• TASK REQUIREMENTS:
A – Answer these questions from the passage on Bashar Assad's interview:
(i) What is Assad's degree in?
(ii) Which two countries are said to give the rebels financial aid?
(iii) From how many countries do the al-Qaida terrorists reportedly come?
B – Please output the stretch of the passage on Bashar Assad's interview from "More important to" through "joining the opposition.".
C – Write the next part of the passage on Bashar Assad's interview, picking up after its final sentence.

• EXTRACTED TEXT:
+ + + + + + +
During the course of the interview he claimed that he had not yet decided whether to run for the presidency of Syria again. With consideration, he stated, “If I don’t have the will of the people behind me then I won’t run again.” Having the “will of the people” in any upcoming elections shouldn’t prove to be too much of a problem for Assad; he has killed much of the opposition. Syrian “democracy” is unfettered by a two-term limit like in the United States, so, theoretically, Bashar Assad, like his father Hafez Assad before him, could continue to rule Syria for generations. It is hard to imagine what else a man of his skill-set would do. Of course, he could always fall back on his degree as an ophthalmologist and open a practice.

More important to an enduring Assad rule than the popular vote amongst Syrians may be the less appealing alternatives to the Western powers of al-Qaida terrorists who would replace him. In the interview Assad opined, “It seems to me that the West is more confident in al-Qaida than me,” further noting that there the rebels consist of tens of thousands of al-Qaida terrorists from 80 countries receiving financial aid from Saudi Arabia and Qatar, as well as logistical aid from Turkey. He described this as the foreign involvement that has been sustaining the conflict. True, there has been foreign intervention on both sides: the Iranian Revolutionary Guards and Hizbullah fighting with Syria and various al-Qaida affiliated groups, most notably al-Nusra, joining the opposition.
+ + + + + + +
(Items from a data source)
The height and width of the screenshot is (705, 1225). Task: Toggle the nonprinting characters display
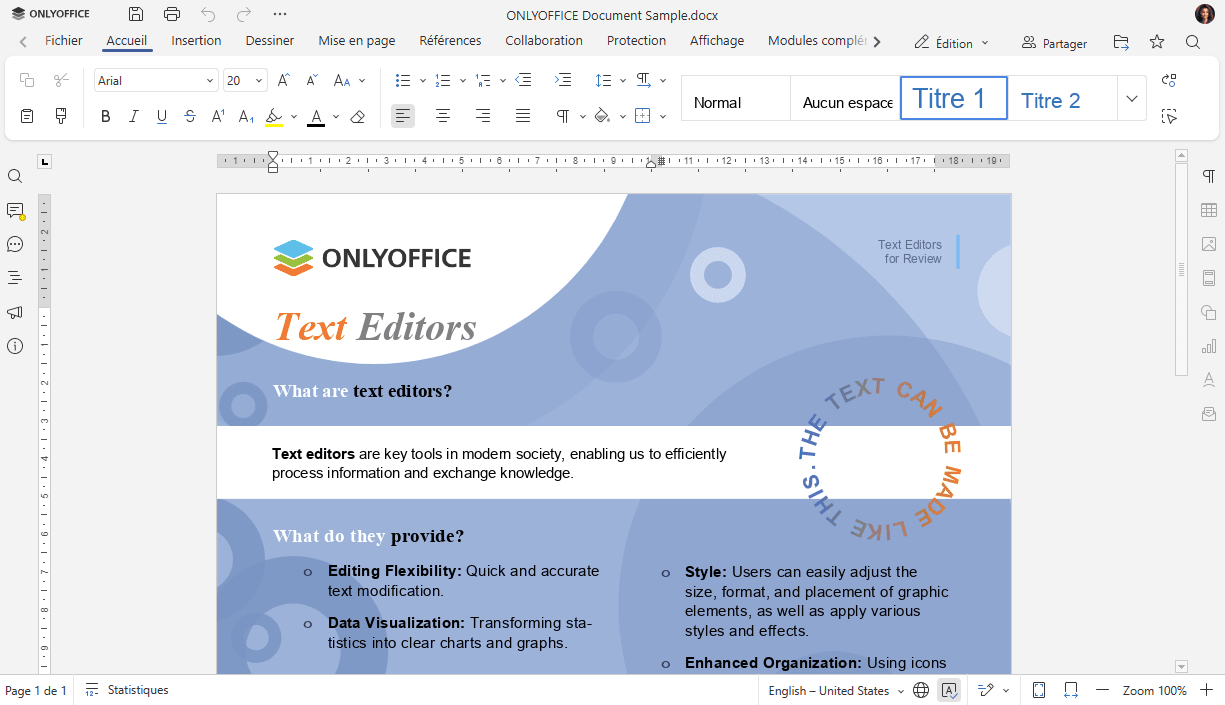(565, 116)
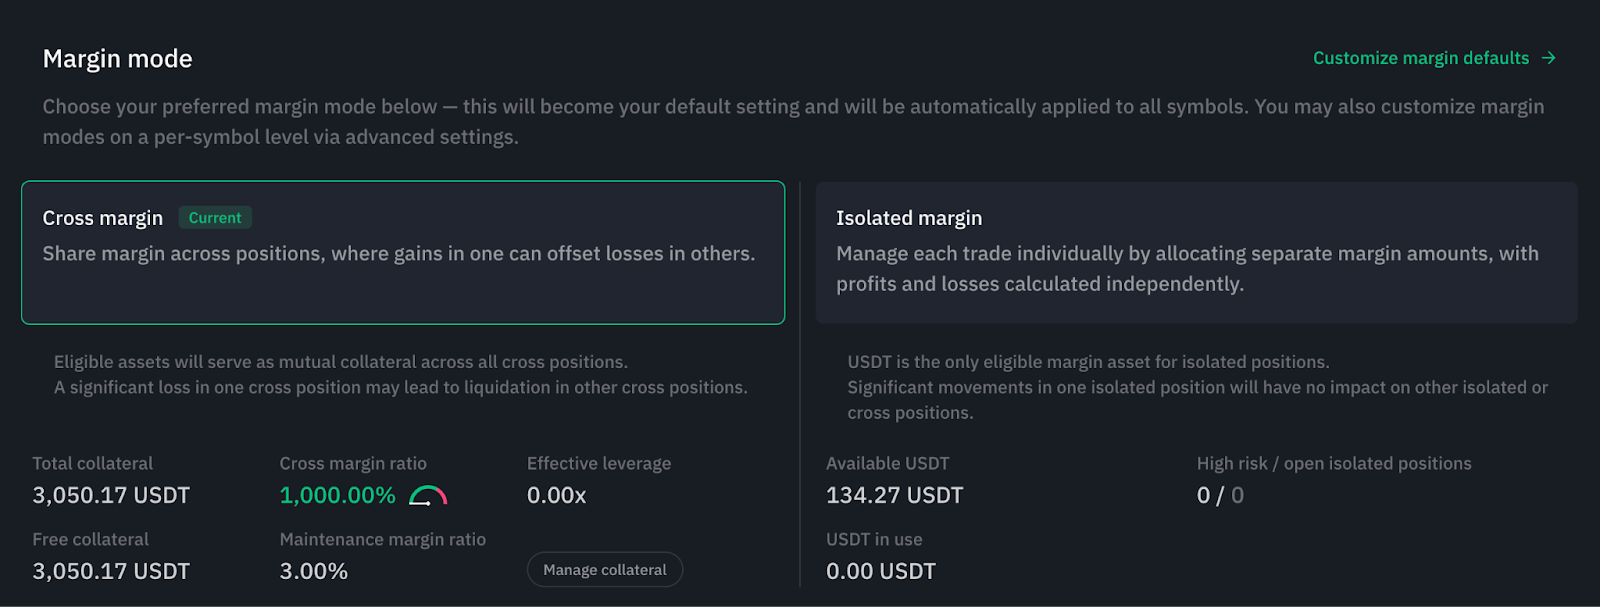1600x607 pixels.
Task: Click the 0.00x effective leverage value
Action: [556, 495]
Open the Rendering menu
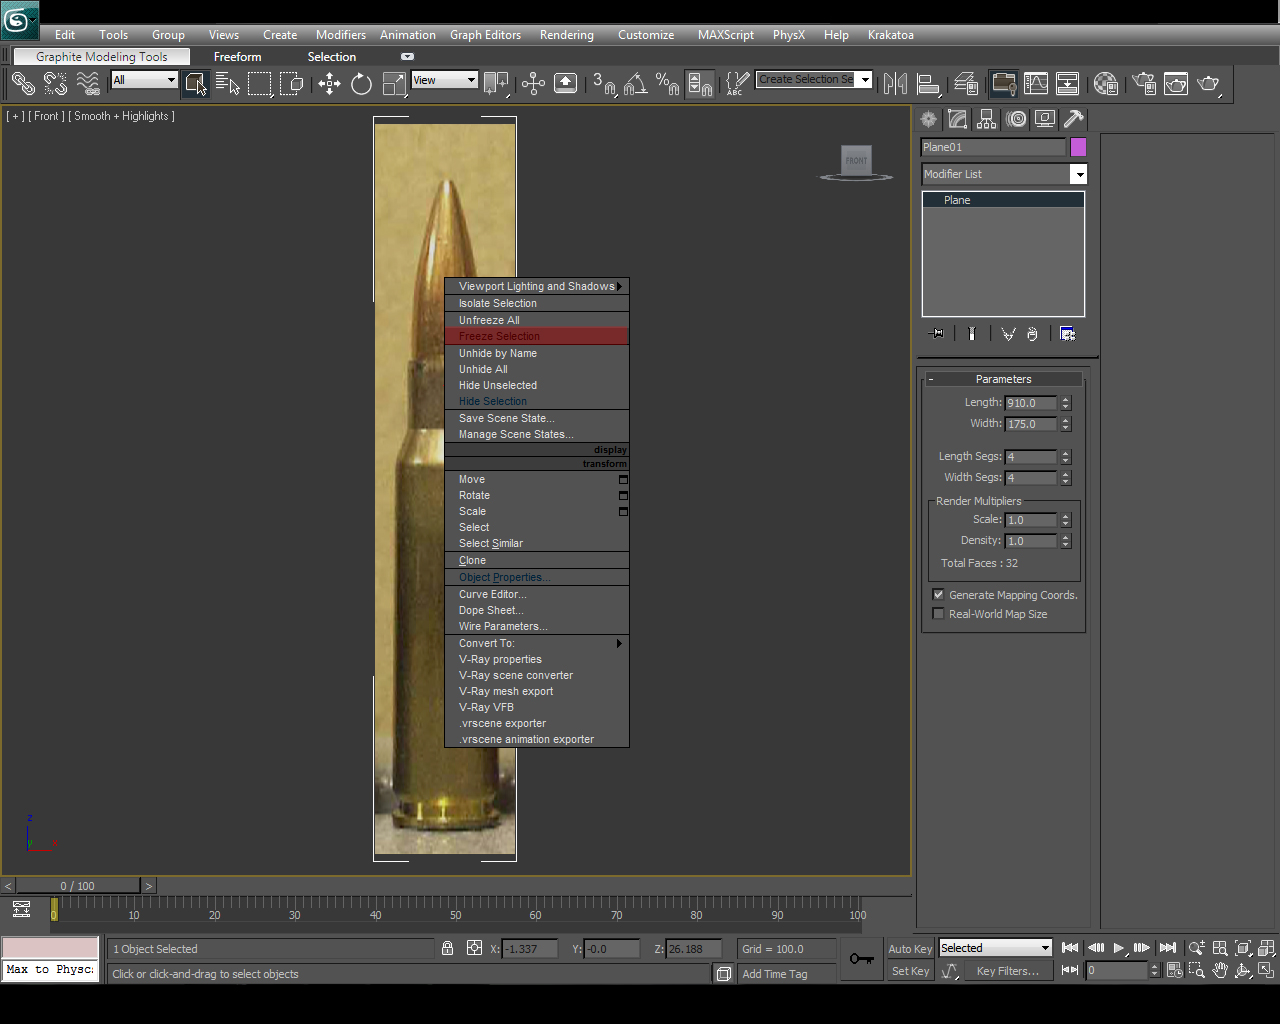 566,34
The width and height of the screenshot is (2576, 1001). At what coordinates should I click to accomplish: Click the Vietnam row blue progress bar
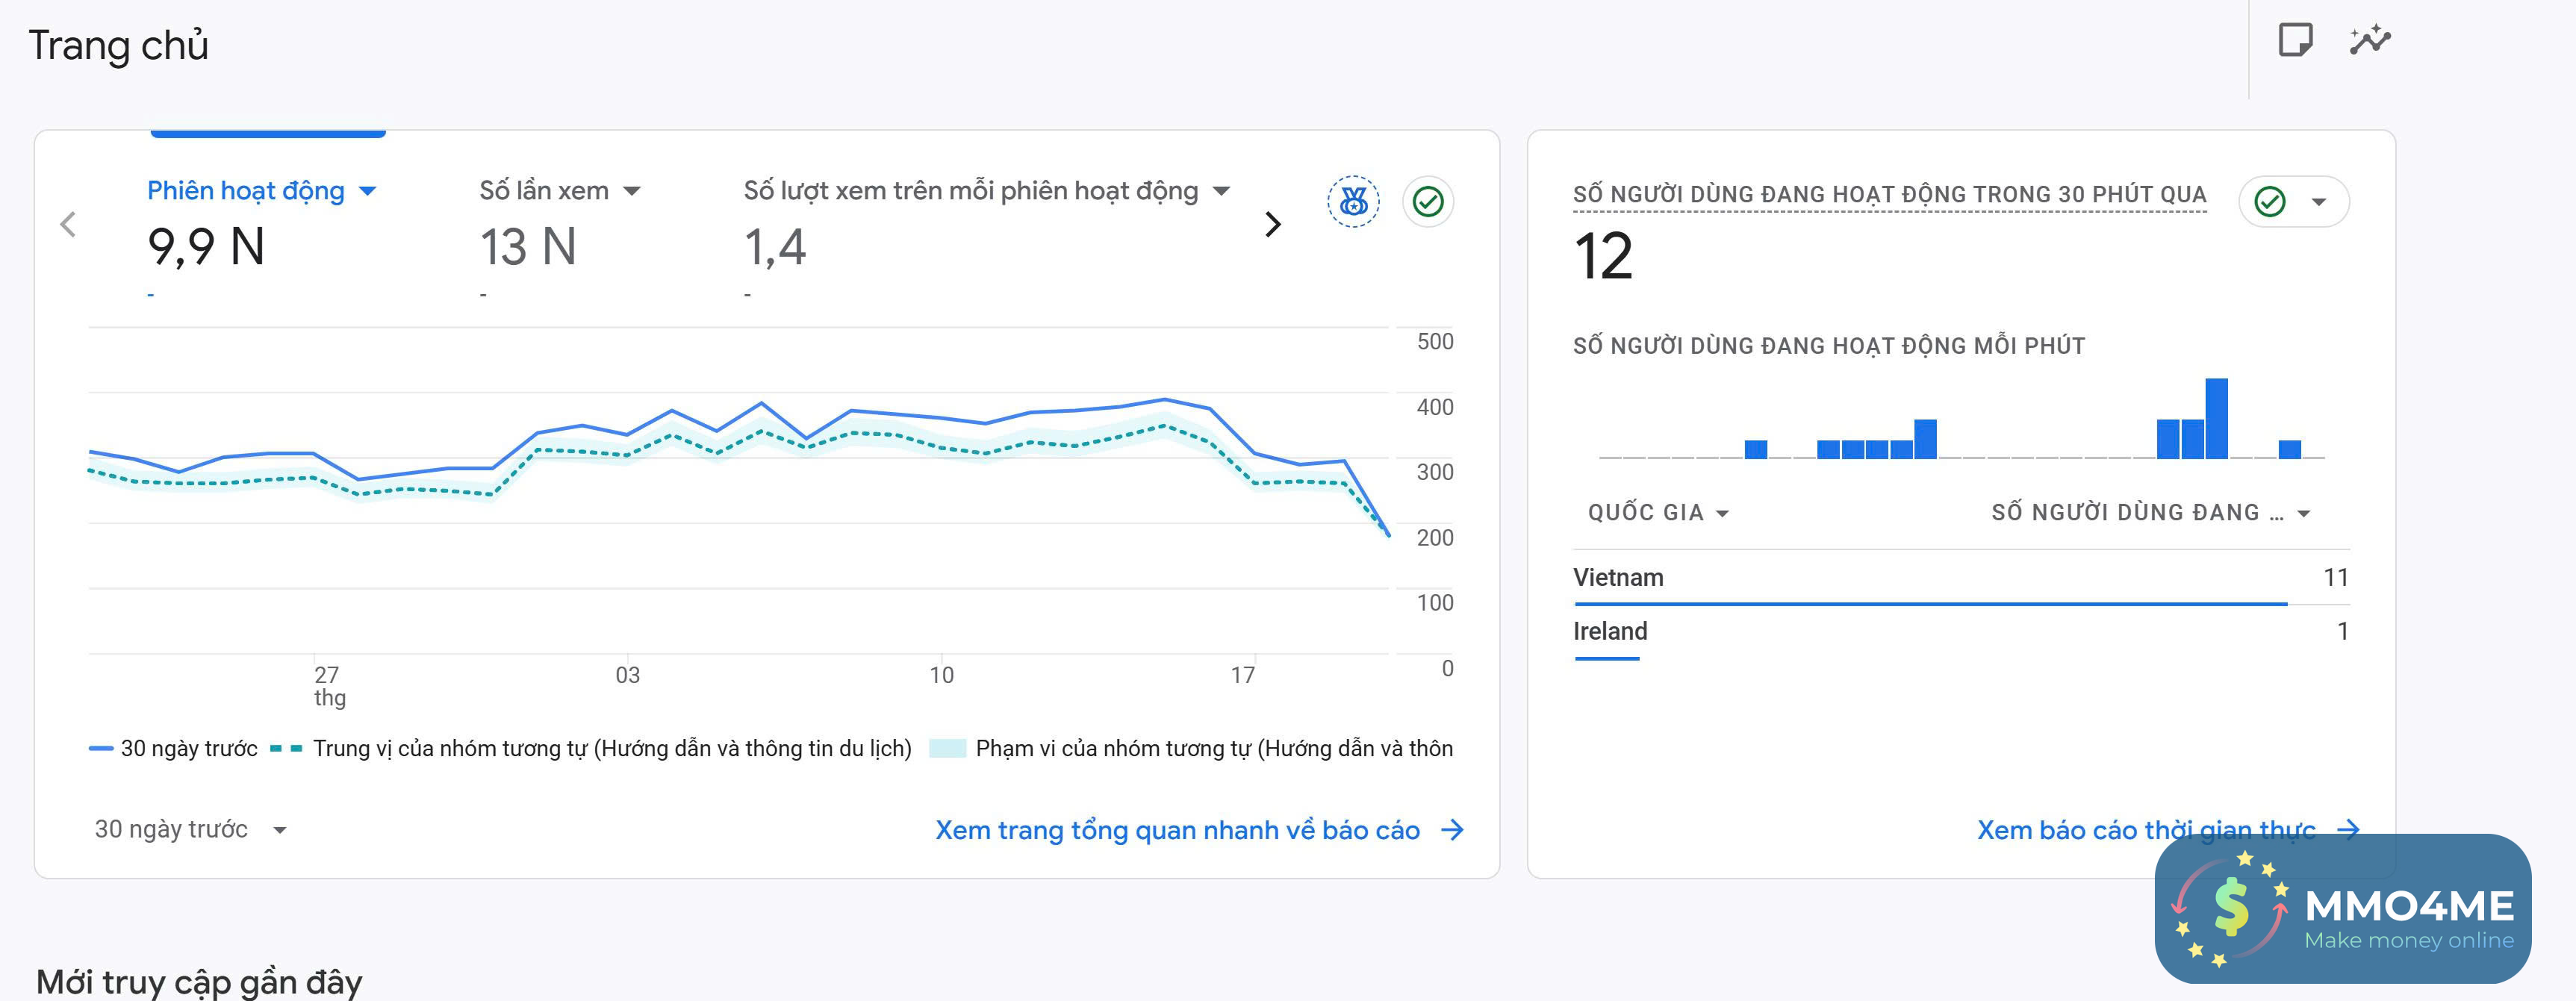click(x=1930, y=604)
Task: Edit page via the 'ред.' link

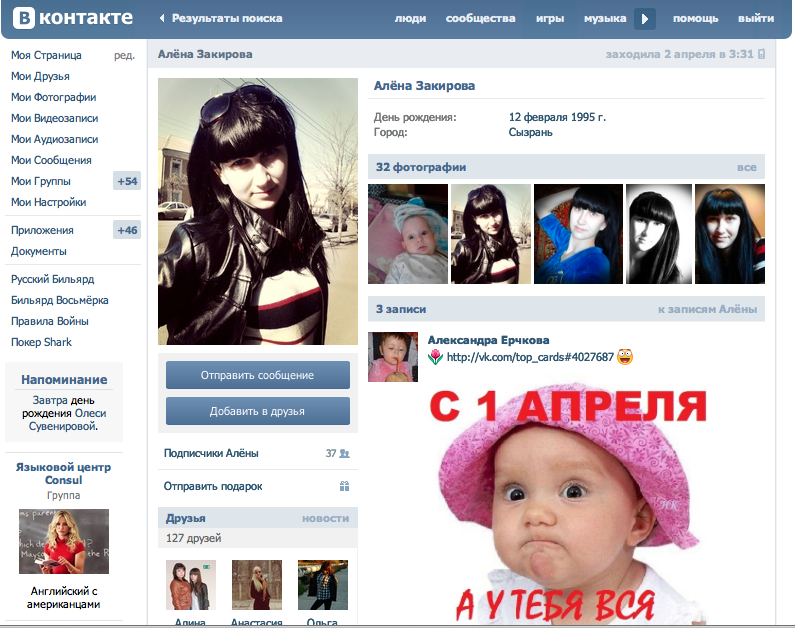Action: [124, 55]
+ + + + + + +
• OUTPUTS:
A –
(i) Ophthalmology
(ii) Saudi Arabia and Qatar
(iii) 80

B –
More important to an enduring Assad rule than the popular vote amongst Syrians may be the less appealing alternatives to the Western powers of al-Qaida terrorists who would replace him. In the interview Assad opined, “It seems to me that the West is more confident in al-Qaida than me,” further noting that there the rebels consist of tens of thousands of al-Qaida terrorists from 80 countries receiving financial aid from Saudi Arabia and Qatar, as well as logistical aid from Turkey. He described this as the foreign involvement that has been sustaining the conflict. True, there has been foreign intervention on both sides: the Iranian Revolutionary Guards and Hizbullah fighting with Syria and various al-Qaida affiliated groups, most notably al-Nusra, joining the opposition.

C –
Though it appears the West would want to see Assad ousted and derivatively benefit from the weakening of Iranian and Russian influence in the region, there is no indication that the West is willing to pay the price of letting al-Qaida be the replacement. The fact that there is no pro-Western group to fill any political vacuum is probably Syria’s greatest insurance policy against Western intervention. As insurance policies go, Assad is clearly living in a “no-fault state.”